OPC Studio User's Guide and Reference
Registry License Store
Client and Subscriber Development > Application Deployment > Licensing Elements > Registry License Store
In This Topic
This functionality is only available on (or the text applies to) Windows (it is not available on Linux or macOS).

Manual License Deployment

When you use the Registry License Store, proper license (for runtime usage) must be installed on the target computer (the computer where the product will be running).

The standard method for installing the QuickOPC license on runtime machines is manual: The user runs the License Manager utility (GUI or console-based), and installs the license by pointing the program to the license file stored on the disk.

If you have multiple QuickOPC versions installed on the computer, you need to deploy the license that covers them all.

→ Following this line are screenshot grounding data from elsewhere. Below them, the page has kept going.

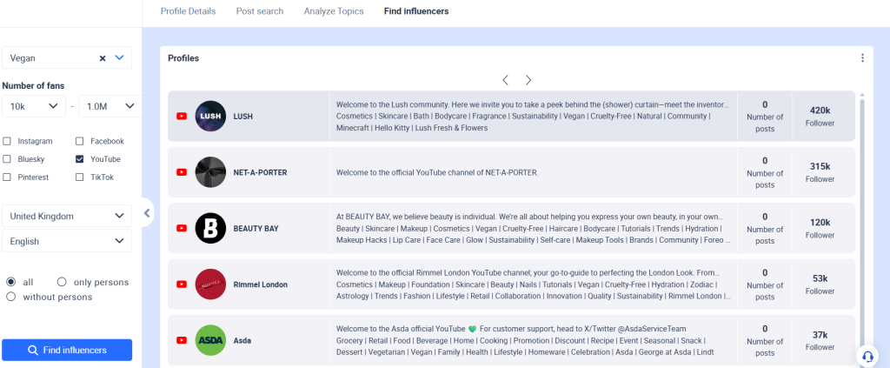Select the 'only persons' radio option
890x368 pixels.
tap(62, 282)
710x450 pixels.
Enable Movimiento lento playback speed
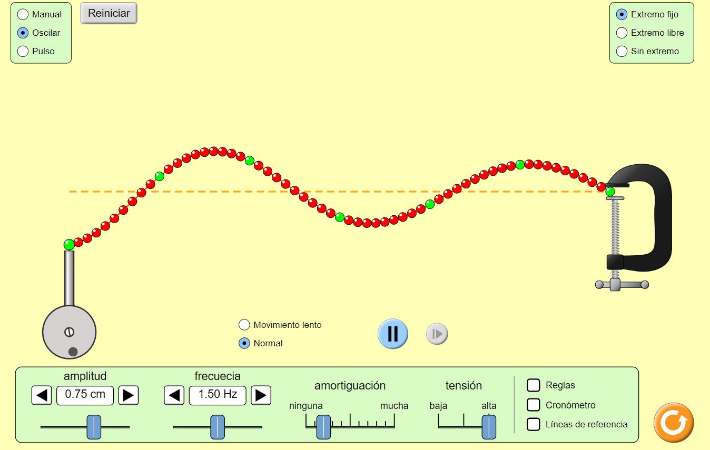(244, 325)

The subsequent part of the documentation describes how to automate the above procedure so that the user does not have to interact with the License Manager utility.

Registry Key

The license is stored in the registry, under the following key:

HKEY_LOCAL_MACHINE\SOFTWARE\Licensing\QuickOPC\Multipurpose

In order to install the license, this key and anything that is beneath it, must be properly deployed to the target machine.

Note: On 64-bit systems, the license is stored in 32-bit registry. When the registry is accessed from 64-bit application, you must use the following key instead:

HKEY_LOCAL_MACHINE\SOFTWARE\Wow6432Node\Licensing\QuickOPC\Multipurpose

On 64-bit systems, if QuickOPC is used from both 32-bit and 64-bit processes, you have to install the license into both 32-bit and 64-bit parts of the registry.

Access to the License

The license is stored in the registry. For the license to be recognized, the process (that runs OPC Studio components) must have read access to the corresponding registry keys. That is normally not a problem under "interactive" user accounts and traditional desktop applications, but it can be an issue when QuickOPC runs as Windows service, or in hosted environments (such as IIS).

Specifically, IIS has one process for each Application Pool, and the application pool runs under a configurable user account. You need to assure that this user account has read access to the registry keys where the license is stored.